Facial recognition @Dyos
Between 2019 and 2021, I held the position of Lead Machine Learning Scientist at Dyos Technology GmbH, later known as AICOR Verwaltungs GmbH. My role involved leading a multidisciplinary team of scientists, machine learning engineers, and developers in creating Eli-Ident, an automated KYC product. Our objective was to create a product that enables “strong customer authentication” through video for financial institutions like payment providers or banks, as specified by BaFin. This product was developed exclusively using proprietary algorithms and ML-based models and evolved into qundo.de.
Goal
Develop a facial recognition system designed to match images to a specific individual.
Context
An automated KYC process is designed to verify that the ID document presented belongs to the user who is submitting it. A crucial part of this process involves comparing the photo on the ID document with a selfie taken by the user.
Challenges
We need to develop three specialized models for our facial recognition system. The initial phase involves training a highly accurate face detection model. This model is responsible for precisely cropping faces from images and eliminating background noise. The main challenge here is acquiring a sufficiently large and diverse dataset of face images. Once we have this dataset, we can proceed to train the facial recognition model using the cropped face images.
The second step of the system will detect whether the face is alive or spoofed. Finally, the face matching model will perform the final classification task.
Deep FR system architecture. Source: M. Wang, W. Deng, Deep face recognition: A survey, Neurocomputing, Volume 429, 2021
However, compiling these datasets is both costly and time-consuming. It requires a dedicated team of annotators to label the images accurately, ensuring the data’s quality and relevance for training purposes.

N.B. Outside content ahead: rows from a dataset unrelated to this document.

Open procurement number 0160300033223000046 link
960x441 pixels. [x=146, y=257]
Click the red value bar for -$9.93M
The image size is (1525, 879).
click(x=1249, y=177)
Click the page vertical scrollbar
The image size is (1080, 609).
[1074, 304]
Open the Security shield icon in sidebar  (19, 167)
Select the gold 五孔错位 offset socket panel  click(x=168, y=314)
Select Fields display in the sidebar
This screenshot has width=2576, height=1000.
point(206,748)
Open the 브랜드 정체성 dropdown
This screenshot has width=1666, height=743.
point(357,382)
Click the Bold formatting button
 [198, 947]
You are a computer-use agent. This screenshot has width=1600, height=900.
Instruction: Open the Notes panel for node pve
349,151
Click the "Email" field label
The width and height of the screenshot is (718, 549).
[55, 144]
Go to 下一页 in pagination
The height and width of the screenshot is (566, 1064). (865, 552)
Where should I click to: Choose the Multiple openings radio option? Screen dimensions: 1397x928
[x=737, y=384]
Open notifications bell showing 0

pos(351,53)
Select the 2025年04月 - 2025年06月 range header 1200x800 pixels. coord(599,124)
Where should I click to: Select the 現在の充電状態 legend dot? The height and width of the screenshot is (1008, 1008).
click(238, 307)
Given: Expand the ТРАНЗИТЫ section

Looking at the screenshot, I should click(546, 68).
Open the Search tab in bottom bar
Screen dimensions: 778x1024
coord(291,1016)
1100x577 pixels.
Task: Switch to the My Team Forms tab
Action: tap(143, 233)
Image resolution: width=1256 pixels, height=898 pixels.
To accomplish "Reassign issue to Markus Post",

Beyond the typical challenges encountered in computer vision, such as varying image quality and environmental conditions, facial recognition presents additional complexities. These include variations in appearance due to age changes, the presence or absence of facial hair, changes in hairstyle, and more. Crucially, the model must be trained on a wide-ranging collection of images representing diverse identities across different ages, genders, and ethnic backgrounds to ensure its effectiveness and fairness.
Tasks and contribution
- Project Management: I oversaw the entire project lifecycle, which involved initial planning, detailed cost estimation, and managing multiple development iterations. As for most ML projects, the goal was to obtain a POC fast and iterate to efficiently curate our proprietary training dataset.
- Enhanced data curation:
- I managed the data collection process which requires implementing various APIs
- I organized the annotation process (extensive labeling requirement definition and quality control) by setting up an external team
- Managed the CICD and model life-cycle
We achieved greater than 99.9% accuracy on the LFW benchmark allowing a highly reliable face-matching model.